With just a few weeks remaining before voters hit the polls Nov. 6, Santa Monica council members unanimously extended its support behind Measure J, a ballot entry, if approved, would extend a voter-approved half-cent transportation sales tax through 2069 to speed up construction of highway and transit projects.
“These additional funds would be used sell bonds, which will allow Metro to accelerate construction of transportation projects and improvements,” Council member Pam O’Connor said. “It will also … provide additional 30 years of continued funding for local transportation improvements to cities in Los Angeles County. Those are the kinds of things such as pothole repair, signal synchronization, (and) local roadway and bridge repairs.”
O’Connor added Measure J may help the Westside Subway end in Santa Monica, bringing a second transit system to the City of Santa Monica.
As many as seven rail or rapid transit projects, as well as eight highway projects, would be complete as a result of the 30-year extension of the sales tax, according to Metro.

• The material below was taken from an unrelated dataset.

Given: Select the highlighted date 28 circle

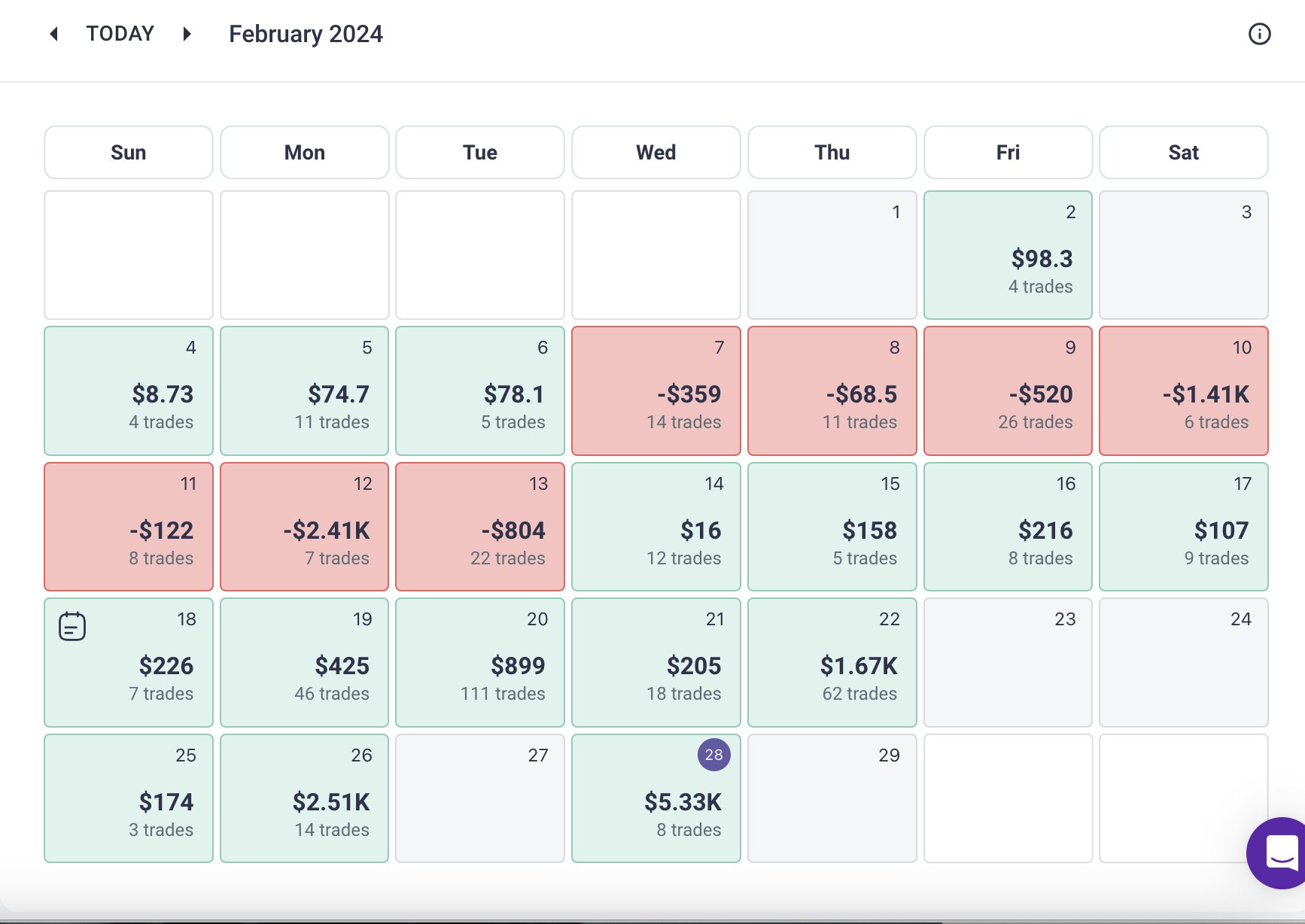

Between 2039 and 2069, Measure J, if approved, would infuse as much as $90 billion in new sales tax revenue to fund planned transportation projects.
In addition to completion of the second and third phases of the Westside Subway project, other transportation projects that would benefit from Measure J’s passing include the Green Line extension south of Redondo Beach. A tangential line spurring from the Green Line directly into Los Angeles International Airport would also be built.
Additional improvements would be made to the 405 Freeway in the San Fernando Valley as well “highway operational improvements” in the Las Virgenes/Malibu sub region.
Voters approved in 2008 a half-cent tax (Measure R) to help fund “provide local resources to finance new transportation projects and advance those already in the pipeline.” That sales tax is set to expire in 2039.
“The additional funds will be used to sell bonds, which will allow Metro to accelerate construction of transportation improvements,” according to Metro officials.
When Measure R expires in 2039, an estimated $9.9 billion would be generated from new tax revenue.
A Los Angeles County Economic Development Corporation (LAEDC) study four years ago estimated the tax in its current format costs citizens about $25 year. The sales tax extension, according to Metro, would keep the annual tax costs for residents “will remain the same, adjusted for inflation.”
“Tourists and businesses also contribute money through the sales tax. The measure also allows transit and highway funding priorities to be shifted between projects within subregions of Los Angeles County, if approved by a two-thirds vote of the Metro Board,” according to Metro officials.
The LAEDC study predicted an acceleration of projects courtesy of Measure J would “advance the creation of 250,000 new local jobs,” including “direct, indirect and induced workers.”
“By starting construction on seven rail and rapid transit projects, and up to eight highway projects within the next five years, instead of the twenty years currently planned, this job creation will be accelerated,” according to the study.
According to Metro officials, some projects are not fully funded and other projects may not be completed by 2039.
The additional funding would also extend to Metro Bus operations, Metro’s administrative costs, and for “local jurisdictions to complete their own transportation projects,” officials stated.